# Best flat soled non slip clogs/shoes?



## labor of love

I'm having a difficult time finding good clogs that don't have high arches or heels. I think wearing Adidas sambas and skate shoes my whole life has made wearing non slip footwear such as birkenstock professional and danskos to awkward to tolerate. I would really hate to have to keep buying Mozo footwear for work because they don't seem to last. Does anyone have any suggestions?


----------



## CoqaVin

I use the Birkenstock Bostons, even though they are expensive, they are the best shoe for me, and I have tried a lot of different ones


----------



## marc4pt0

Sketchers polysomething clogs are like $35 I think? I had a pair about 9 years ago, and they last for almost 2 years. The non-slip sole tread thingy kept trying to peel away in various spots but I'd just super glue them back.


----------



## Godslayer

I use shoes for crews slip ons. Inexpensive and i add doctor soles inserts. Sub $50 cad for thé shoes and $20ish for thé insert. They are noneslip basic shoes. My ptices are canadian yours may be slightly cheaper


----------



## Cheeks1989

I had the same problem. I use Danskos and love them. Before them I used Kingston mcknights they were ok, I felt like there stuff kinda went down hill. Before that it was vans.
https://www.dansko.com/Mens/Footwear/Styles/Shoes/Wynn/Black Smooth

They are super comfortable being on your feet for 12 plus hours at a time.


----------



## labor of love

CoqaVin said:


> I use the Birkenstock Bostons, even though they are expensive, they are the best shoe for me, and I have tried a lot of different ones



I just dropped $160 for birkenstock London's and they just aren't for me(arches too high and the cork bed is rock hard) I may just grab shoes for crews but I was hoping for a more high end option. The ones I owned in the past seemed heavy and not very comfortable.


----------



## labor of love

CoqaVin said:


> I use the Birkenstock Bostons, even though they are expensive, they are the best shoe for me, and I have tried a lot of different ones



Does the high arch break down over time? My understanding is that the soles conform to your feet over a period of time. My initial impression wasn't good but maybe they just need to be broken in.


----------



## turbochef422

What size are you? I have brand new bragard never worn they don't fit and I can't return them because I waited too long


----------



## CoqaVin

Yea that's exactly what is bad about birks the first week is horrible especially if you have a high arh in your foot like me, but once they are broken in they are like heaven on your feet


----------



## marc4pt0

I love my Birky London clogs. And yes, you really have to break them in. This may take some time to. I wore mine everywhere for a little while. Not the best fashion statement but oh well...

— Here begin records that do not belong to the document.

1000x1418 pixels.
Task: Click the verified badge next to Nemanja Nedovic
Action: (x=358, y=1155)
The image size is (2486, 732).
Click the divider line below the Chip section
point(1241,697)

Don't hate me, but I find my "shoe system" has more than helped with the back issues I was struggling with before. I change shoes once a day at work. I have like 5 pairs of Danskos, 2 pairs of Troentorps and One pair Birk Londons. I like the arch support in all of them, and some have inserts as well. I believe by constantly changing shoes my back is put more to rest, with minimal stress. Whether that's a reality or not simply doesn't matter. I've had extremely terrible back issues in the past, missed a lot of work, was semi immobile for a period of time, yada yada. 

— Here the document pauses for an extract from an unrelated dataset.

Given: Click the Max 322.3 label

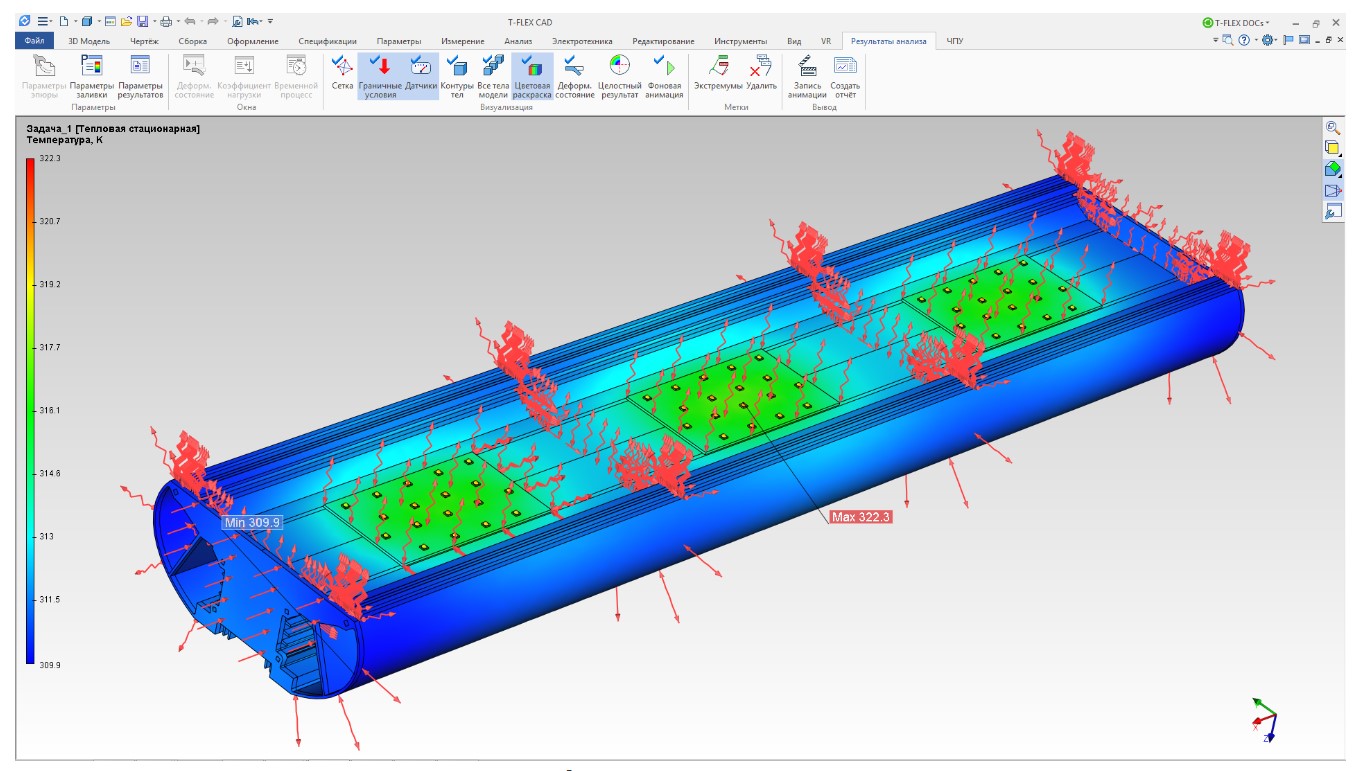Looking at the screenshot, I should tap(860, 517).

I buy all my shoes off eBay. No, not used. Always new. There's usually a new pair for $40 or so popping up from time to time. Hopefully none of you guys wear the same size I do, as I sure don't want to ruin my little bay "secret"


----------



## spoiledbroth

turbochef422 said:


> What size are you? I have brand new bragard never worn they don't fit and I can't return them because I waited too long
> 
> View attachment 29857


Wow bragard is legit I hear they make nice coats. I like my crocs bistro pros... Usually on sale you can grab two for 50. Important to have two pairs of shoes one day on one day off. The shoes and your back will thank me for that two pair tip.


----------



## Von blewitt

labor of love said:


> I just dropped $160 for birkenstock London's and they just aren't for me(arches too high and the cork bed is rock hard) I may just grab shoes for crews but I was hoping for a more high end option. The ones I owned in the past seemed heavy and not very comfortable.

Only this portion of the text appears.